Корза зарычал по-звериному.

Только не теперь!

Вернувшись в лабораторию, подпер дверь скамьей и принялся сдирать с челнока натянутую холстину.

– Собрался… куда?

Вкрадчивый голос заставил обернуться. Блиставицы выбелили лицо сидящего на окне княжича – обнаженного, заросшего, сверкающего желтыми очами. Между окровавленных губ сновало ядовитое жало.

– Вон! – взвизгнул Корза и потянулся за лазерной пищалью.

Княжич прыгнул.

Отросшие когти чиркнули у щеки.

Корза увернулся, задев локтем стол, и лазерная пищаль прыгнула и покатилась по доскам.

– Надобно чего? – Корза все еще пытался сохранить в голосе угрозу.

Княжич ухмыльнулся жабьим ртом.

– На небо… вернуть… как и хотел… самым быстрым… способом!

Метнулся снова.

Жало вонзилось в плечо.

Корза закричал. Свободной рукой ударил чудовище в грудь. Сеть блиставиц оплела княжича, он взвыл и отпрянул, выдернув жало.

Вскочив, Корза подобрал лазерную пищаль и пнул подпиравшую дверь скамью. Та опрокинулась, погребя корчащееся чудовище под собой. Корза бросился вон.

Мимо бежал ополоумевший люд.

Над головой пронесся, едва не подпалив волосы, огненный кнут полуденницы.

Копыто скакуна задело раненое плечо, и Корза, задыхаясь, повалился в пыль.

Везде, куда ни глянуть – огонь да выстрелы.

Везде – бегущие, прыгающие, ползущие твари.

Вот безногий навий, скатившись с частокола, вгрызается в череп какого-то мужика.

Вот поросшее иглами и тиной чудовище с хрустом переламывает огнеборцу шею и с жадностью припадает к бьющей фонтаном крови.

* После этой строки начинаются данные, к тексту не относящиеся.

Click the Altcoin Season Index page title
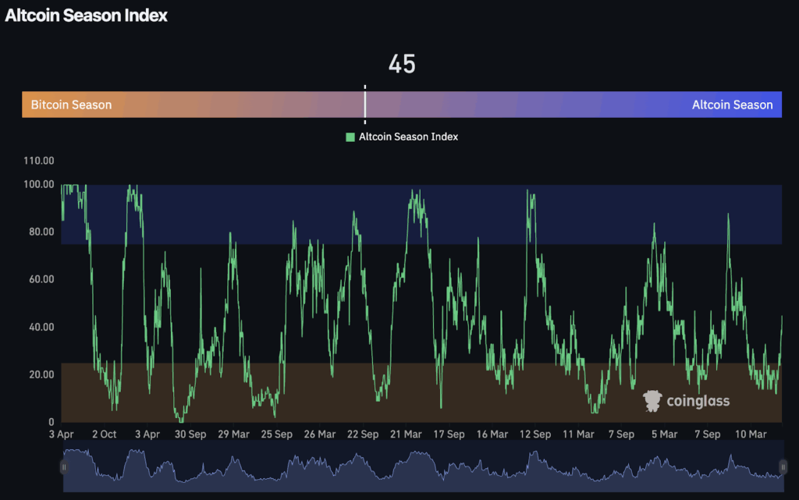This screenshot has height=500, width=799. coord(87,15)
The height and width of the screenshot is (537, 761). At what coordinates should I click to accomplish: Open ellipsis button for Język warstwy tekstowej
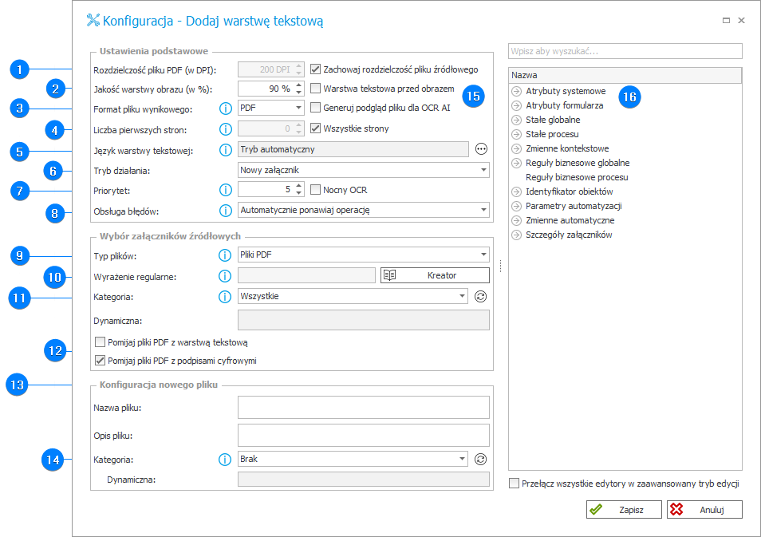click(x=480, y=149)
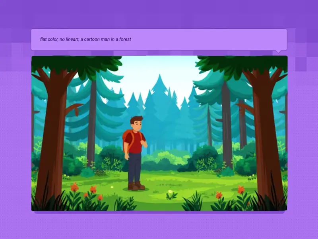
Task: Select the generated forest image
Action: [159, 133]
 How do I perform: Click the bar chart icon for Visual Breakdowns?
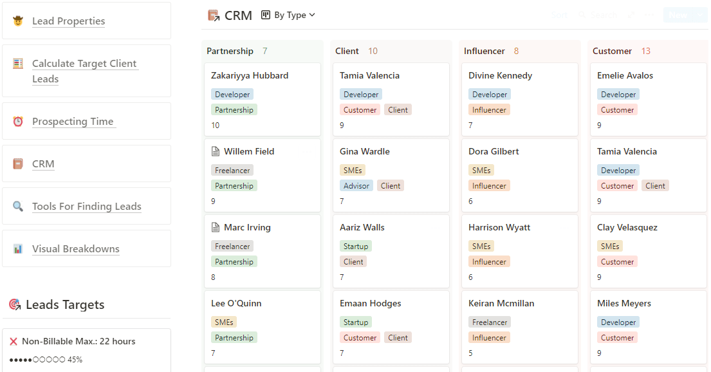coord(18,248)
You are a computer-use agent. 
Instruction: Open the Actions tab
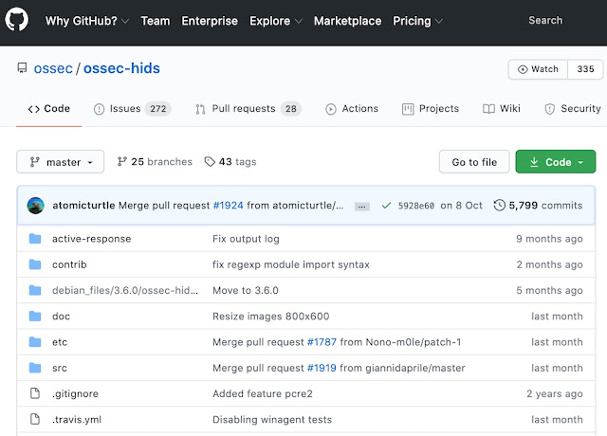pos(351,109)
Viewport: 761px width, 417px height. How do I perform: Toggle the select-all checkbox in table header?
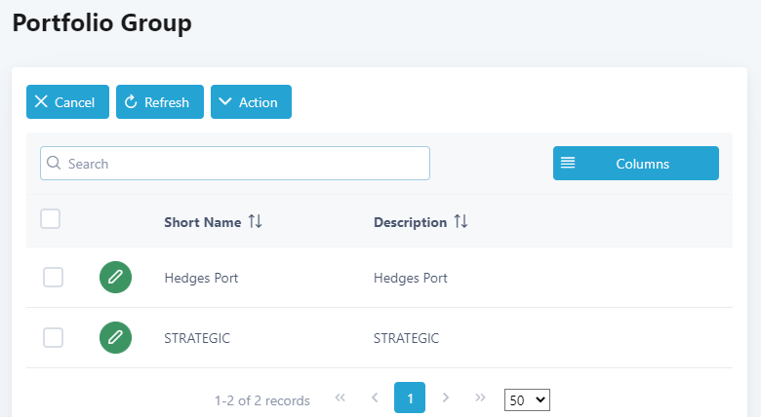click(51, 219)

– Горе люду! Горе и смерть!

Вой и крики стояли над Китежем, сплетаясь в единый гул, от которого плыла земля и дрожали стены княжьего терема за спиною. Показалось – или взметнулись в толпе черные кудри?

– Мария!

Корза поднялся. Колени дрожали, уши точно обложило ватой.

Не глядя, пальнул из-за плеча в навалившуюся сзади тень, и навий рассыпался на груду костей и праха.

Оттолкнув кого-то, Корза похромал вдоль улиц, озираясь.

«Когда вернешься к своим… что будет тогда со мною?» – колотились в висках некогда сказанные Марией слова.

И надо бы оставить – да как оставить? И тосковать глупо, но ведь была горячая рука в его руке, и шнуры, по которым Корза сам пускал людову соль. А что будет, когда вернется на небо? Он сам пока не знал, но почему-то считал очень важным найти Марию – другую Марию, так убедительно притворяющуюся настоящей! – и только, встретив настоящую, успокоиться и забыть…

Потом, все потом.

Сейчас – огненная зыбь, мельтешащие чудовища, крики и вонь потрошенных тел.

Кто-то, похожий на ящера, клацнул зубастым ртом рядом с его лодыжкой: Корза пнул его сапогом и добил из лазерной пищали. Кто-то крылатый, со множеством глаз и ртов, спикировал с расколотого неба – Корза встретил его сетью блиставиц и оставил лежать, опутанного, подергивающегося от электрических разрядов, в грязи и пепле.

Третье чудовище разорвал надвое кто-то кряжистый, бородатый, с завитыми в кольца волосами. На белой хламиде чернело вышитое Тмутороканское око. Волхв?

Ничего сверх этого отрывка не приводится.